If you’re a company, you have might have seen Linkedin’s suggestion to upload native video. Video helps consumers have more visibility into your company, which can lead to higher engagements and interactions with your brand
For starters, native video is a video that is directly uploaded or created within a social media platform and doesn’t link to an external site like YouTube or Vimeo. LinkedIn announced the native video addition to company pages in July, and it’s taken off.
Native video doesn’t interrupt the user experience, therefore it’s a very valuable tool for your business. Due to the professional nature of Linkedin, native videos can help show your company off to a business focused platform, where you know you’ll be catering to the right audience.
Here are some tips if you want to incorporate native video into your Linkedin page:
Linkedin native video must be at least 3 seconds long and can’t exceed 10 minutes. Now you may be thinking, “Great, now I can upload our 10-minute company overview video!” But you might want to reconsider.
According to VideoGuru, 5% of viewers will stop watching a video after 1 minute and 60% will stop watching by 2 minutes. Therefore for the most effectively engaging video, we recommend a maximum of 2 minutes to ensure the user stays interested. If you have a longer video that you would still like to share, a great tip is to cut it, using iMovie or Adobe Premiere, so that you can still share it to your company page. This way, you can premiere a video, while still including a link driving it to the original video hosting site, your website, or another platform to increase traffic.
Take this post by National Geographic. In order to advertise a new series, they premiered a 54-second clip and included a link to drive users to their website. This is a great use of content marketing.
Captions and Graphics
Captions are a necessity especially when platforms like Linkedin auto-play videos on mute, so you need to make sure your message can translate without sound. Currently, Linkedin does not include automated captions, but you can now add closed captioning when sharing a video on LinkedIn. You’ll need to have an associated SRT (SubRip Subtitle) file attached to the video before it can be posted.

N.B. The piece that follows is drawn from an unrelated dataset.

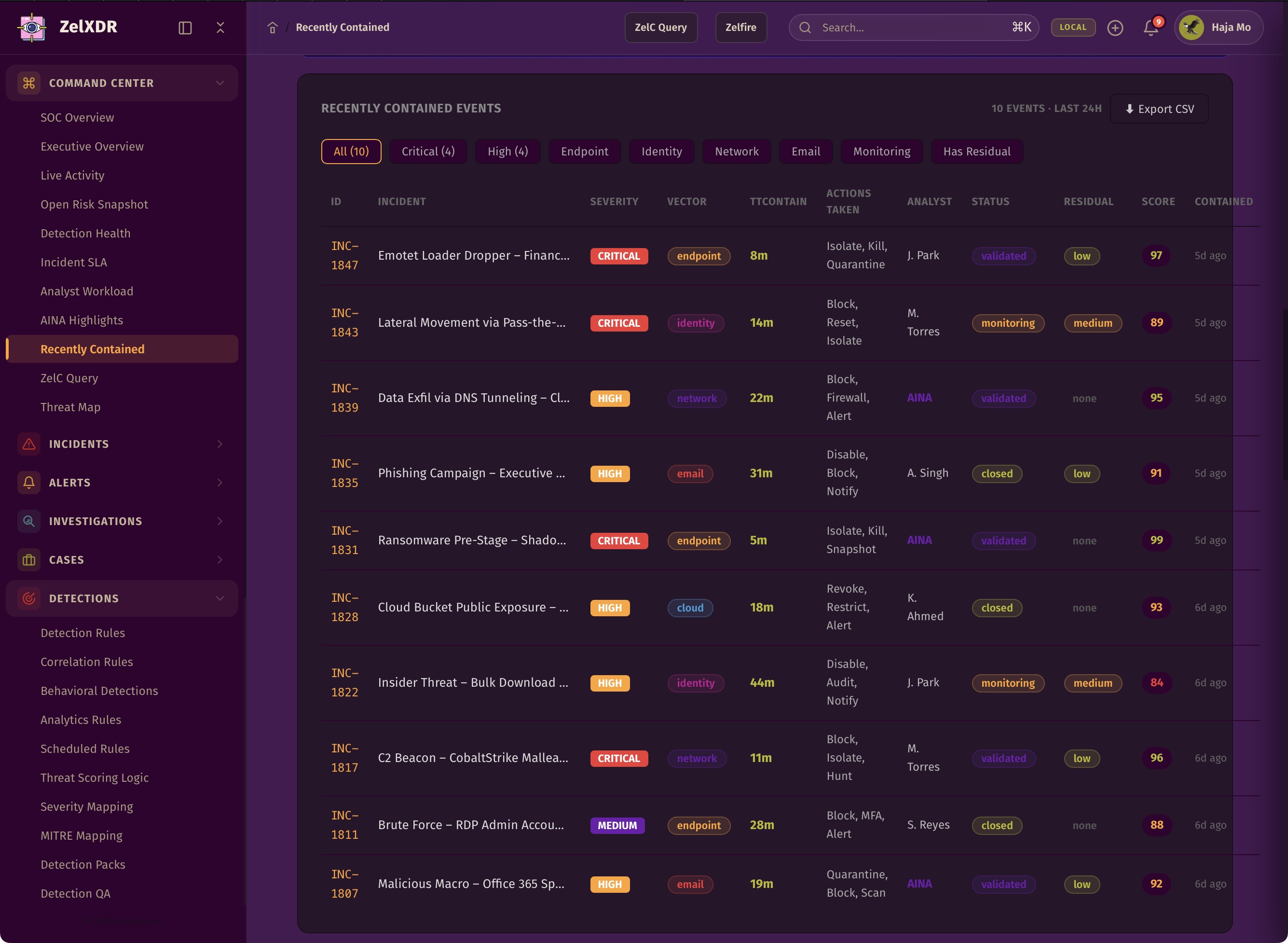Screen dimensions: 1288x943
Task: Expand the Alerts section chevron
Action: click(x=219, y=482)
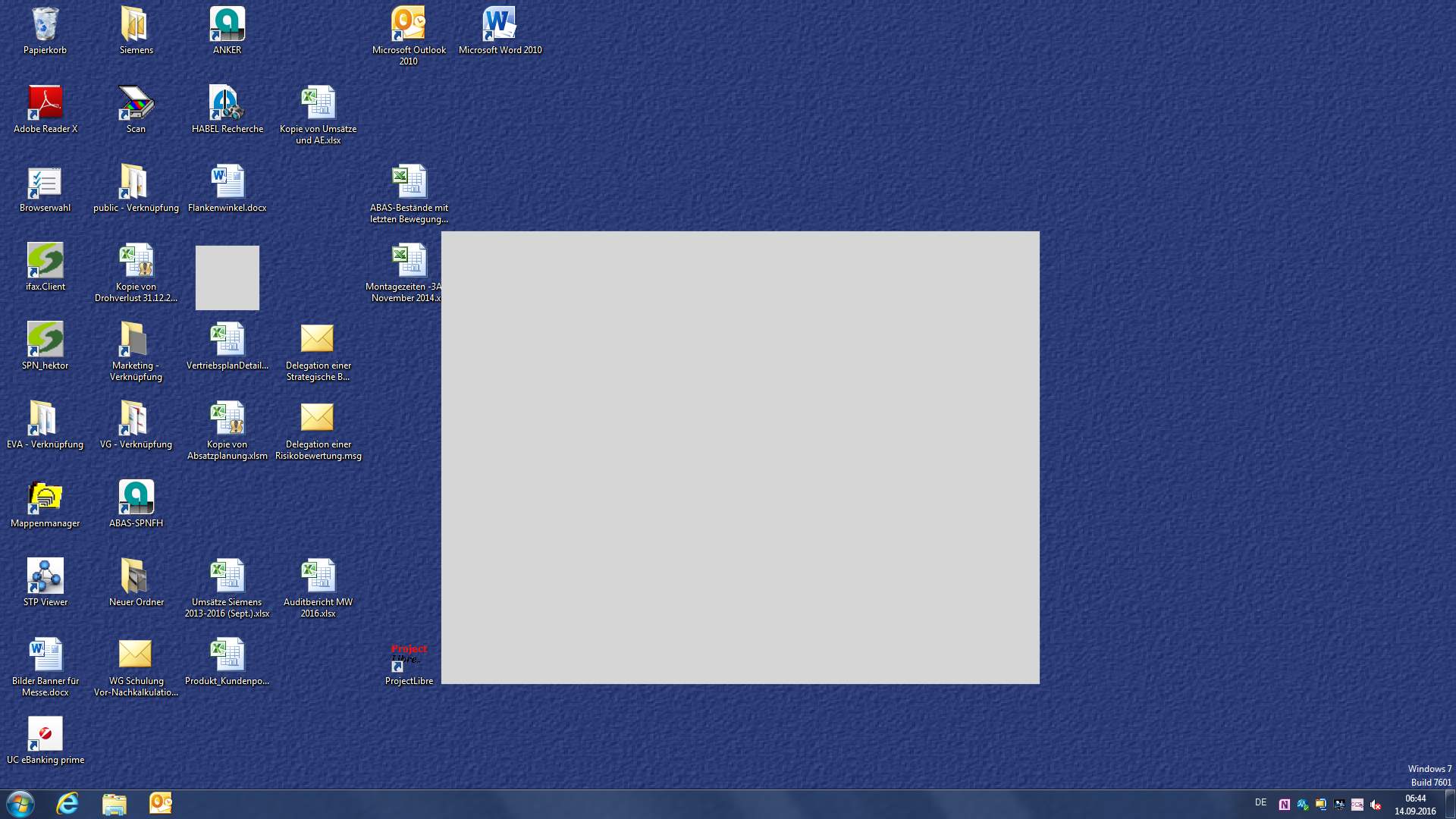
Task: Click the muted volume tray icon
Action: pyautogui.click(x=1376, y=805)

Graphic overlays are also a great tool to draw your audience’s attention to the words with fun colors and eye-catching images.
For example, Teach for America posted a video about alumni sharing their stories and experiences in six words. With upbeat music, the words popped onto the screen in brightly colored graphics, directing the audience’s attention towards the text. There was no narrator, so this video’s message still translated without sound.
Remember these users will be seeing this on their feeds, so you need to make sure you grab their attention from the get-go. The top three most effective types of video content are customer testimonials, tutorial videos, and demonstration videos. Whether you’re promoting a new product or announcing a retirement, your followers will be drawn into learning more.
The great thing about Linkedin is that you’re not only focusing on marketing to other businesses, but also to consumers on a more professional platform. According to Linkedin’s beta program, Company Page video is 5x more likely than other types of content to start a conversation among members.
For example, Old Navy posted a video to promote their newest store in Orlando. In a 4-second video, the store employees cheered as they cut the ribbon to the new store. This was not only effective in its time limit being so short, but Old Navy also recognized the individual store employees in the video which added a personal touch.